**REQUEST:** Copy out each line of the records below that contains the word "located", matching its capitalization exactly.

**INPUT DATA:**
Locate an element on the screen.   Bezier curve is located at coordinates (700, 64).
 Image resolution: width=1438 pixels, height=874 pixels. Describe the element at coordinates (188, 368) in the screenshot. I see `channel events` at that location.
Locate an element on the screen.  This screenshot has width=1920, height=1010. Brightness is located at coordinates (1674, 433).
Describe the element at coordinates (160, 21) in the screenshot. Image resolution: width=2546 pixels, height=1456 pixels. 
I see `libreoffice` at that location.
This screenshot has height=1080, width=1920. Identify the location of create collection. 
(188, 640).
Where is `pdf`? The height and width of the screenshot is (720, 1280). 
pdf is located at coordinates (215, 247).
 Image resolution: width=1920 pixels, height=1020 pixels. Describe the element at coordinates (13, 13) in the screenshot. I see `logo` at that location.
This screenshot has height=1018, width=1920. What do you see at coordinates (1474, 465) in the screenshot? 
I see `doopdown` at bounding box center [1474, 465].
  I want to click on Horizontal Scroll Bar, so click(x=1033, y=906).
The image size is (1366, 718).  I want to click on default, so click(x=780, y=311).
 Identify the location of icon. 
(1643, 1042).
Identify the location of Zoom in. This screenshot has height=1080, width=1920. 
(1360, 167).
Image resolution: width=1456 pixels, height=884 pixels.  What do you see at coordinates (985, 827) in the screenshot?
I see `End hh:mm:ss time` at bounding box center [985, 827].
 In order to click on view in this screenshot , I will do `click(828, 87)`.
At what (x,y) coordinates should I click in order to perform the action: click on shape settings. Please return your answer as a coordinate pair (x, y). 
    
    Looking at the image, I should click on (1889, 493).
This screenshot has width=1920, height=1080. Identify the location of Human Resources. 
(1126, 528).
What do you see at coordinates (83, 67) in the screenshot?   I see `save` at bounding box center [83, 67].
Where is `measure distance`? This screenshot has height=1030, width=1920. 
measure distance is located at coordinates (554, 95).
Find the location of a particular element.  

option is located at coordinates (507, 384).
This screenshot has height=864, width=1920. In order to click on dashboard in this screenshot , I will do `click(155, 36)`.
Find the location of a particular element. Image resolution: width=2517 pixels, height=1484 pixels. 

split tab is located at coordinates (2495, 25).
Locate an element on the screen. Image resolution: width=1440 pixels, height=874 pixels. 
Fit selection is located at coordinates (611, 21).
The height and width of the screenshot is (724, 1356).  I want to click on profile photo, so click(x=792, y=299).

**EXERCISE SOLUTION:**
Locate an element on the screen.   Bezier curve is located at coordinates (700, 64).
Locate an element on the screen.  This screenshot has width=1920, height=1010. Brightness is located at coordinates (1674, 433).
pdf is located at coordinates (215, 247).
measure distance is located at coordinates (554, 95).
option is located at coordinates (507, 384).
split tab is located at coordinates (2495, 25).
Fit selection is located at coordinates (611, 21).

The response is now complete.